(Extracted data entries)
────
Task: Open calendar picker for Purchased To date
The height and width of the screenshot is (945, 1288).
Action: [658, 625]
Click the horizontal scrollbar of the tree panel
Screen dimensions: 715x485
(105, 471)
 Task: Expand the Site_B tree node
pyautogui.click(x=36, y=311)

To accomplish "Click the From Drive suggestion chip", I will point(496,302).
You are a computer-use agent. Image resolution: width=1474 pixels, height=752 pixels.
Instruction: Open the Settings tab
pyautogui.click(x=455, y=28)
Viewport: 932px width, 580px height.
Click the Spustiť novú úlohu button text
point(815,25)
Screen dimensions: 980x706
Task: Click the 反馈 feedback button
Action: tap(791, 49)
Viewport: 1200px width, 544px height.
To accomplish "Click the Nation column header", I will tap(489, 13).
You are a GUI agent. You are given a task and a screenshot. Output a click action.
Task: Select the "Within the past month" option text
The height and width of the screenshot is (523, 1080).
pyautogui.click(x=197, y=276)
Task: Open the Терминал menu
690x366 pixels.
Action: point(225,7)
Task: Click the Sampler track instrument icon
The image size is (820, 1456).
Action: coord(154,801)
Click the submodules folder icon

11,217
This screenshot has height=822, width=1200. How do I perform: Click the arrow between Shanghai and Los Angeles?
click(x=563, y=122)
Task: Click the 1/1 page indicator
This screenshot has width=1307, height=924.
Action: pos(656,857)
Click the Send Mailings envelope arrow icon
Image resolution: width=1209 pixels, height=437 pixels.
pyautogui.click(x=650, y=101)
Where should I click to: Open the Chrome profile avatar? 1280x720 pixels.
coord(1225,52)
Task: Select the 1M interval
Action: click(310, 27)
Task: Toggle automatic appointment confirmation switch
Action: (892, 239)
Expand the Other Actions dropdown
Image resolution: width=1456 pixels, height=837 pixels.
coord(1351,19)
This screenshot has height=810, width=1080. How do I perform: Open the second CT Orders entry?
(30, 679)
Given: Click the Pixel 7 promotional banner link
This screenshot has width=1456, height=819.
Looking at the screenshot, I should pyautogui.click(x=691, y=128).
────
**What is expected:** Print each entry above again, exactly as it was given.

**Answer to this problem:**
Task: Open calendar picker for Purchased To date
The height and width of the screenshot is (945, 1288).
Action: [658, 625]
Click the horizontal scrollbar of the tree panel
Screen dimensions: 715x485
(105, 471)
 Task: Expand the Site_B tree node
pyautogui.click(x=36, y=311)

To accomplish "Click the From Drive suggestion chip", I will point(496,302).
You are a computer-use agent. Image resolution: width=1474 pixels, height=752 pixels.
Instruction: Open the Settings tab
pyautogui.click(x=455, y=28)
Viewport: 932px width, 580px height.
Click the Spustiť novú úlohu button text
point(815,25)
Screen dimensions: 980x706
Task: Click the 反馈 feedback button
Action: tap(791, 49)
Viewport: 1200px width, 544px height.
To accomplish "Click the Nation column header", I will tap(489, 13).
You are a GUI agent. You are given a task and a screenshot. Output a click action.
Task: Select the "Within the past month" option text
The height and width of the screenshot is (523, 1080).
pyautogui.click(x=197, y=276)
Task: Open the Терминал menu
690x366 pixels.
Action: point(225,7)
Task: Click the Sampler track instrument icon
The image size is (820, 1456).
Action: coord(154,801)
Click the submodules folder icon

11,217
This screenshot has height=822, width=1200. How do I perform: Click the arrow between Shanghai and Los Angeles?
click(x=563, y=122)
Task: Click the 1/1 page indicator
This screenshot has width=1307, height=924.
Action: pos(656,857)
Click the Send Mailings envelope arrow icon
Image resolution: width=1209 pixels, height=437 pixels.
pyautogui.click(x=650, y=101)
Where should I click to: Open the Chrome profile avatar? 1280x720 pixels.
coord(1225,52)
Task: Select the 1M interval
Action: click(310, 27)
Task: Toggle automatic appointment confirmation switch
Action: (892, 239)
Expand the Other Actions dropdown
Image resolution: width=1456 pixels, height=837 pixels.
coord(1351,19)
This screenshot has height=810, width=1080. How do I perform: Open the second CT Orders entry?
(30, 679)
Given: Click the Pixel 7 promotional banner link
This screenshot has width=1456, height=819.
Looking at the screenshot, I should pyautogui.click(x=691, y=128).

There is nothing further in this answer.